One of the most painful experiences Chrisman can remember is detailed on her blog. For their fourteenth wedding anniversary, the pair saved money for an entire year to visit Butchart Gardens in Victoria, Canada. When they got there, they were accused of wearing costumes and denied entry. “It’s hard. But, we refuse to let the ignorance and intolerance of others dictate the pattern of our life for us,” she says.
Home is where the heart is.
Whether it’s with mom and dad, on a cruise ship, in an airport parking lot, or in a Victorian-era house, people who live in nontraditional living spaces are redefining what home can mean for them.
“In my opinion, the way Mario views Royal Caribbean cruise ships as home is no different than how several airline employees at LAX view their trailers,” says Oppenheim. “I think in large part Mario—as well as Dave, Amy, and Rudy—live their lives where their versions of reality are different than our own.”

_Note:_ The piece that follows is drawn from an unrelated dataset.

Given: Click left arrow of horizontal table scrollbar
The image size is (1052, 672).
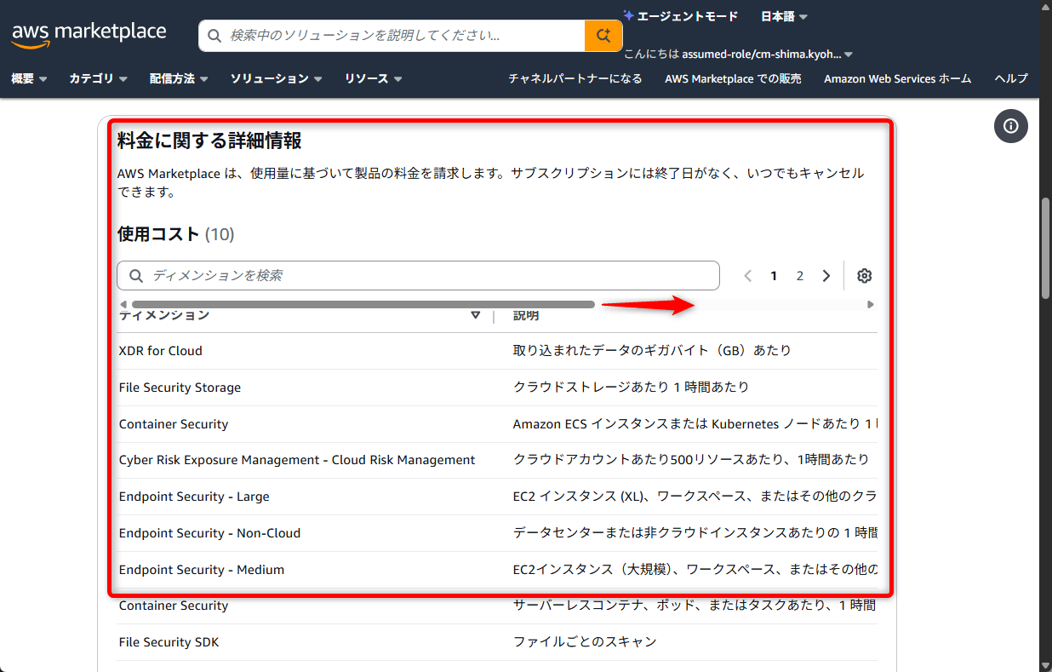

“In these differing definitions of what is ‘essential’ and what defines the ‘heart’ in their homes, I believe that they all have discovered a freedom of a certain kind.”
For Chrisman, living the lifestyle that she and Gabriel do on a daily basis is simply a matter of following dreams. “We think a lot of people miss out on following their dreams and engaging deeply with the world,” she says. “Too many people never try anything different in life because they get hung up on the idea that any shift has to be an ‘all or nothing’ proposition, but when they let this attitude stop them from exploring different avenues of learning or different ways of living, they get in their own way and become their own stumbling block.”

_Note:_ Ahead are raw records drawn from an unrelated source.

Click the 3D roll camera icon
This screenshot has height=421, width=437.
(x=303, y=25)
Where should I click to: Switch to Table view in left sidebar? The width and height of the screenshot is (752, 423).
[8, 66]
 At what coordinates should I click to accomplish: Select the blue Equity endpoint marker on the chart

While Chrisman acknowledges that not everyone is going to agree with or have the same kind of dreams that she and her husband have, she thinks the world would be a better place if people would stop letting societal pressure and expectations dictate how they live.
“Too many people drift through life doing things a certain way or buying products they don’t need simply because these are things other people do and buy,” she says. “It would be much better if people really considered what they truly need and want from life—then pursued those goals with all their heart and nerve and sinew.”
When asked if she feels that she and her husband are missing out on any of the modern advancements of life in 2018, Chrisman is unequivocal. “Not at all,” she says. “We’re doing this because it brings us joy and draws us closer together.”